Дракон преобразился из зелёного в золотого, движения крыльев стали грациозными, величественными, первоначальной резкости и показной агрессии как не бывало.

«Действуй уже», – рыкнул он искрами, и Лёнька проснулся.

«Пора завязывать, – решил алкоголик, но похмелье тошнотворной болью напомнило о незавершённой ёмкости. – Всё, последняя. Куда ты ушла, Тамара? С кем теперь пьёшь? Или завязала?»

Поднявшись и ловя равновесие, проверенный годами наблюдатель грязной посуды направился в кухню за лекарством, переступая сковородки и кастрюли, что громоздились вдоль некогда свободной стены. Из-под черпаков и крышек одним глазом выглядывал его приятель-барельеф цвета штукатурки. Лёнька приостановился.

«Доколе?» – прочёл он немой вопрос грозного друга.

«Что за?.. Тихо, Жорик!» – так назвал его художник со дня появления на кухне. Отвернувшись от наваждения, Лёнька почувствовал прилипшую неизбежность огня: жар дракона витал над ним, явно замышляя отомстить за непонимание.



Трезвая мысль подсказала поесть. Леонид достал овощи из холодильника, почистил, нарезал в сковороду. Налил масла, бутылку оставив тут же. Снизу, из-под стола, вынул многократно прочувствованную, наполненную нежностью бутыль, отвинтил крышку, плеснул на дно чашки и залпом осушил болото трезвости. Одурев от порции, он встрепенулся орлом воробьиной стаи, долил, хлебнул ещё, пытаясь разжечь газ, но тот горел преждевременно в качестве обогревателя жилища: конфорка поджарила тонкие волосы на пальцах и кисти, образовав дымное облачко с характерным запахом.

«О, свинку коптят. Овощной шашлык, однако», – включился повар в деятельность.

Между тем порция в сковороде покрылась крепким румянцем, пора долить масла. Лёнька схватил первую попавшуюся бутылку. Знакомая форма сосуда не заставила задуматься, что оказалось в руке. Разлив на борт самогон, который по-свойски обнял печь, газовый огонь ярко полыхнул. Шестьдесят три спиртовых градуса духовно вознеслись под потолок, лизнув объятиями пластмассовую занавеску.

«Ой-ой!» – заорал бездумный пожарный, рванул штору, швырнув её в раковину. Прогорающий спирт радостно мелькнул в глазе Жорика.

«Получил?» – читал немое послание Лёнька.

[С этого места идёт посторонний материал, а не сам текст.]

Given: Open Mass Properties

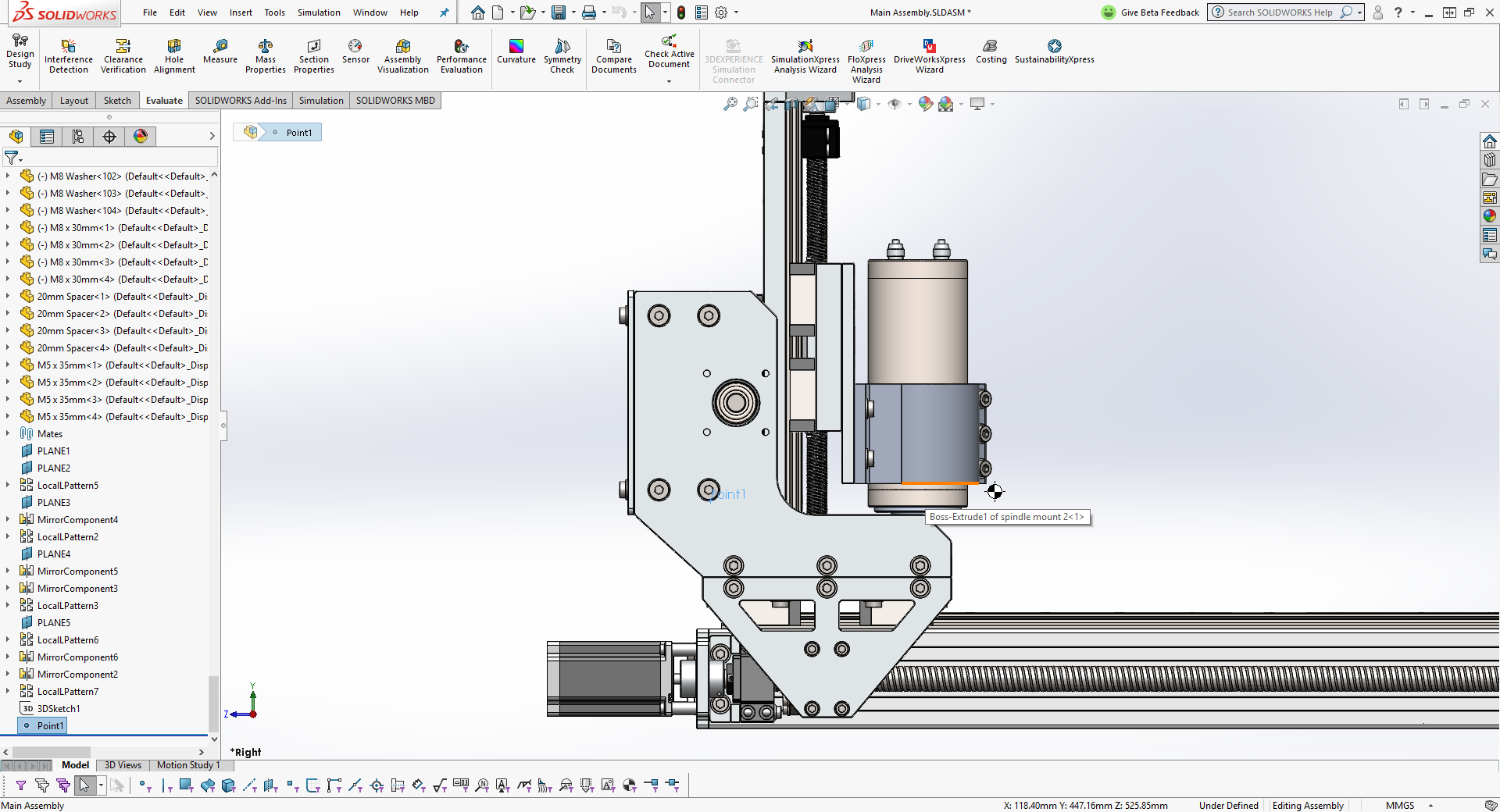Looking at the screenshot, I should click(x=265, y=55).
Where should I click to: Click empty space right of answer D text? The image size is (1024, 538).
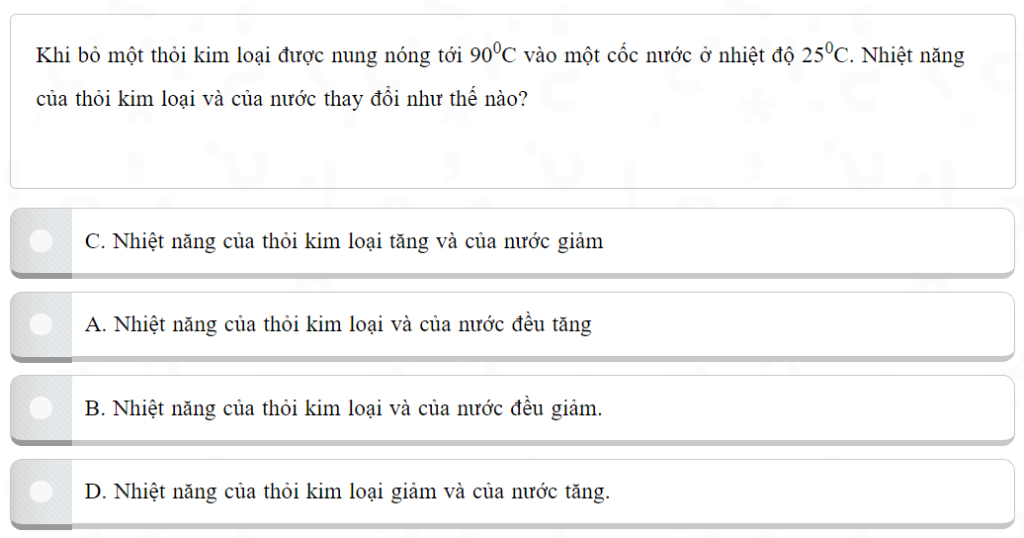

«О’кей, Жорж, извини. Красиво работаешь. Каким тебя цветом обрадовать? Покрашу, как изволишь», – теперь, будучи уверен в безнаказанности пристального смотрения на стеновой элемент, казавшийся жутко живым, Лёнька спокойно изучал изящные штрихи своего самозабвенного труда и о чём-то думал, но мысли не задерживались. Кухонная работа застопорилась.